The expected output for the given input.

Remarks

This method performs one training step on the neural network using the provided input and expected output. It updates the network's parameters to reduce the error between the network's prediction and the expected output.

For Beginners: This is how your neural network learns. You provide: - An input (what the network should process) - The expected output (what the correct answer should be)

The network then:

  1. Makes a prediction based on the input
  2. Compares its prediction to the expected output
  3. Calculates how wrong it was (the loss)
  4. Adjusts its internal values to do better next time

After training, you can get the loss value using the GetLastLoss() method to see how well the network is learning.
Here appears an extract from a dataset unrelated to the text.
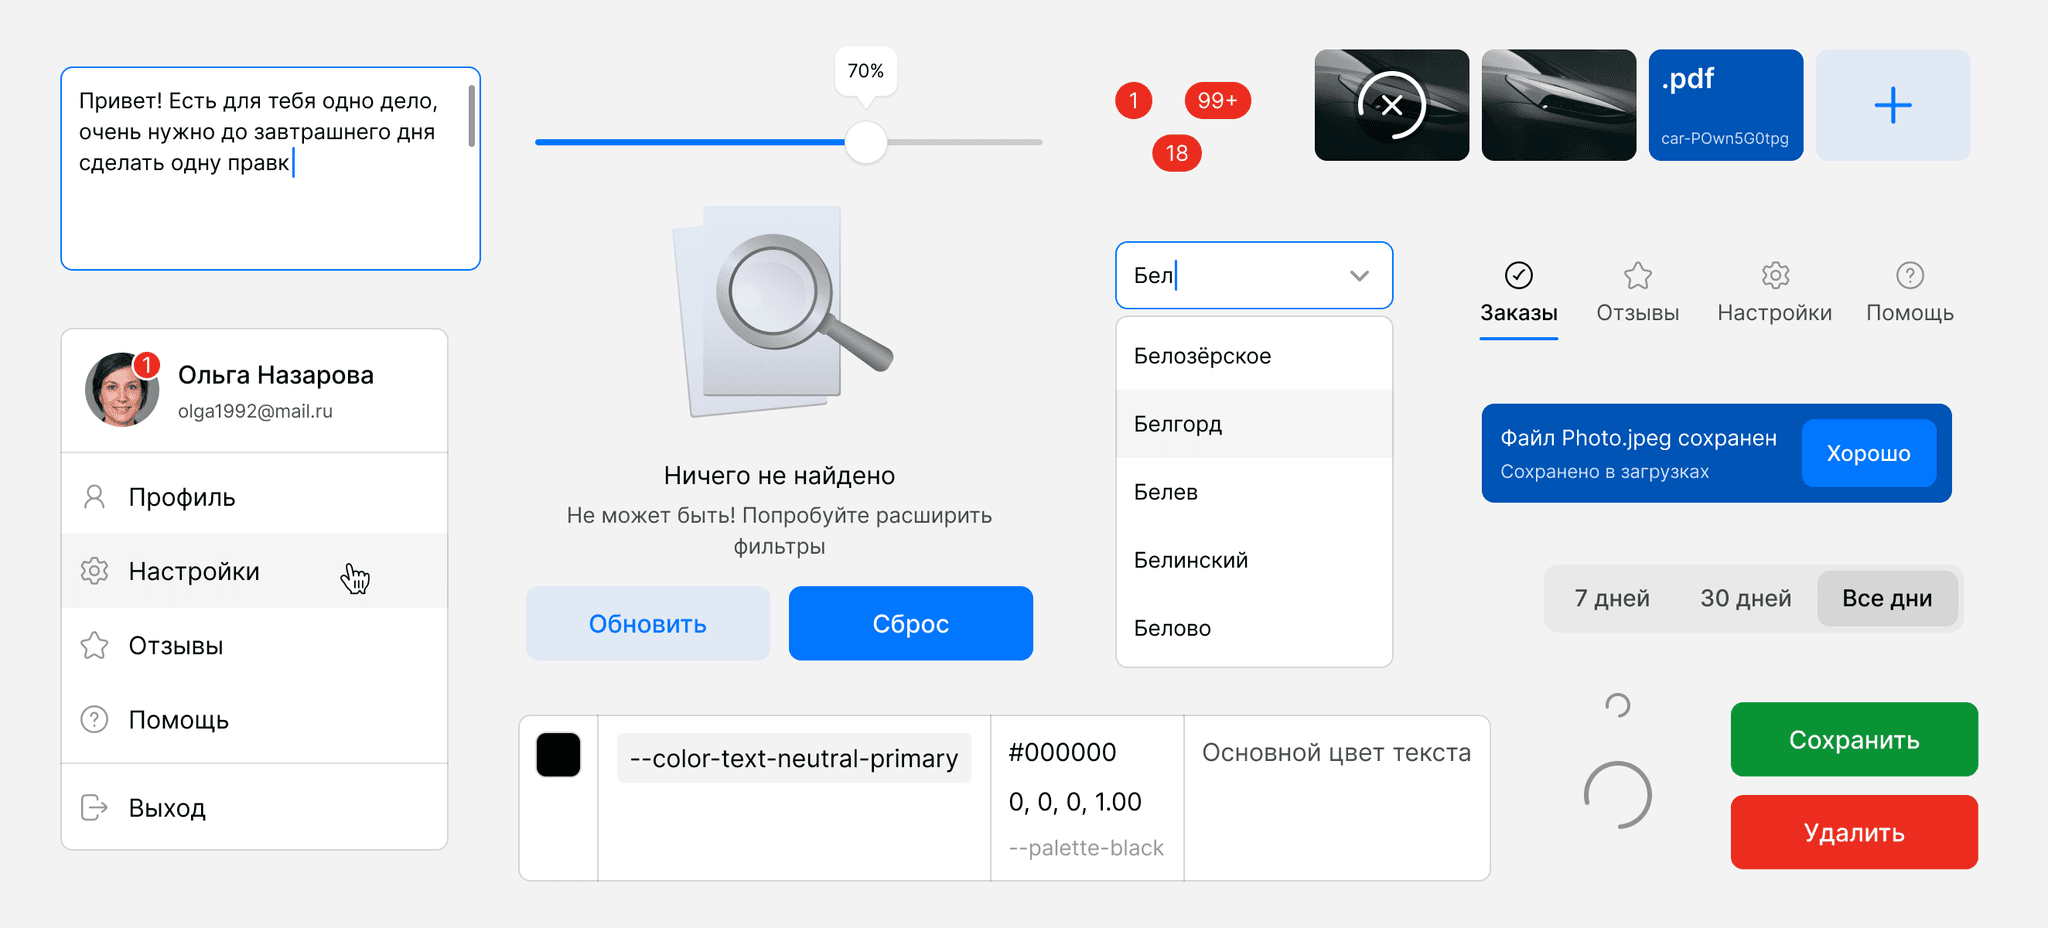Switch to the Заказы tab
2048x928 pixels.
click(1518, 293)
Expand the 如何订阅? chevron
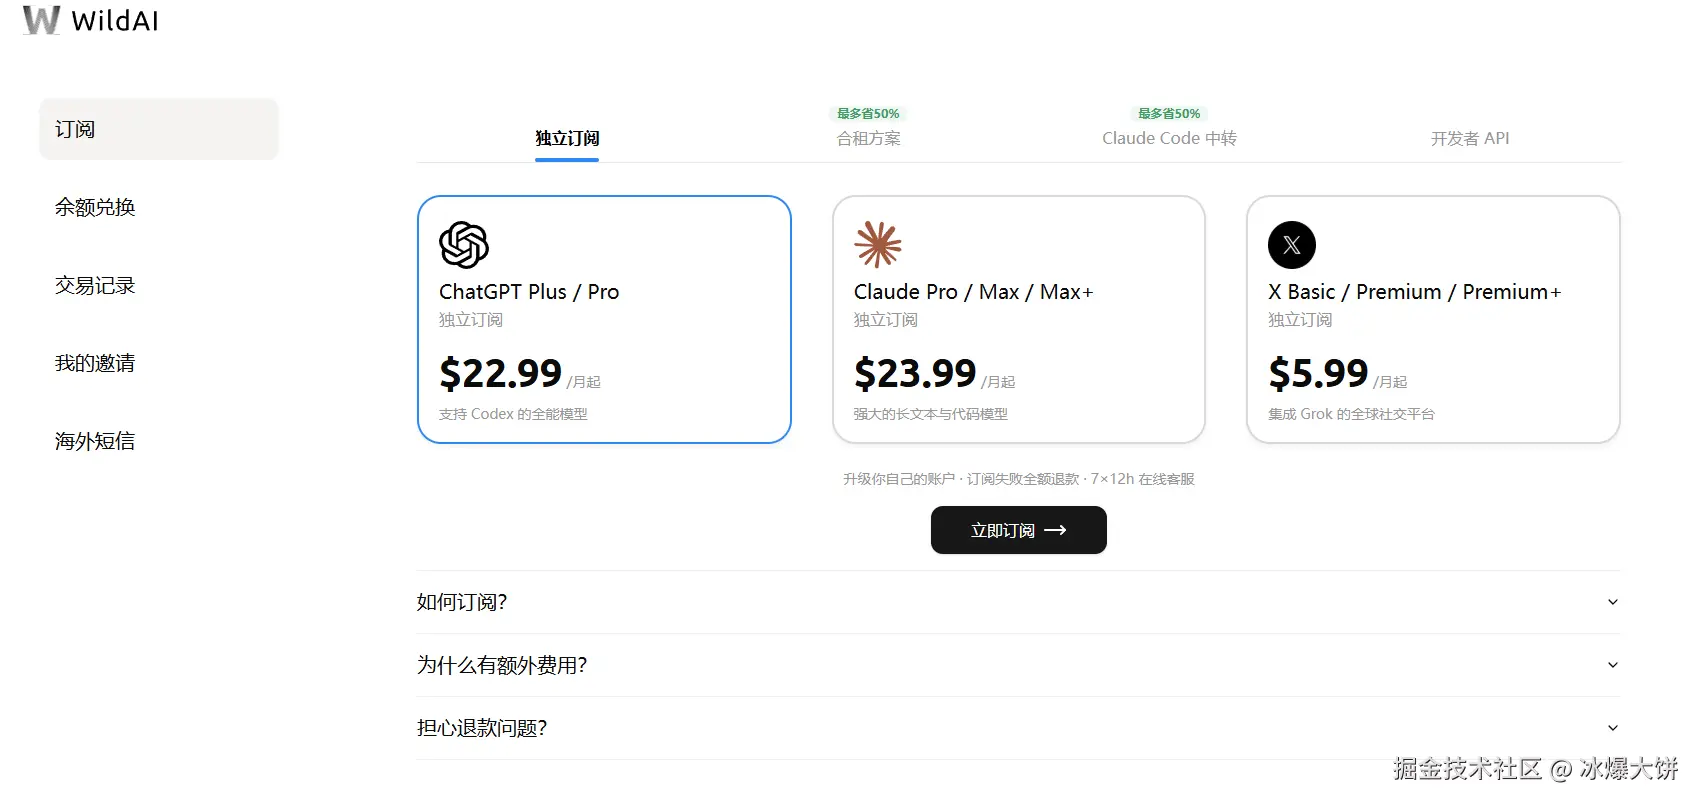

UpdateParameters(Vector<T>)

Updates the network's parameters with new values.

public override void UpdateParameters(Vector<T> gradients)

Parameters

gradients Vector<T>

Remarks

For Beginners: During training, a neural network's internal values (parameters) get adjusted to improve its performance. This method allows you to update all those values at once by providing a complete set of new parameters.

This is typically used by optimization algorithms that calculate better parameter values based on training data.

ValidateInputShape(Tensor<T>)

Validates that an input tensor has the correct shape for this model.

public void ValidateInputShape(Tensor<T> documentImage)

Parameters

documentImage Tensor<T>

The tensor to validate.

Exceptions

ArgumentException

Thrown if the tensor shape is invalid.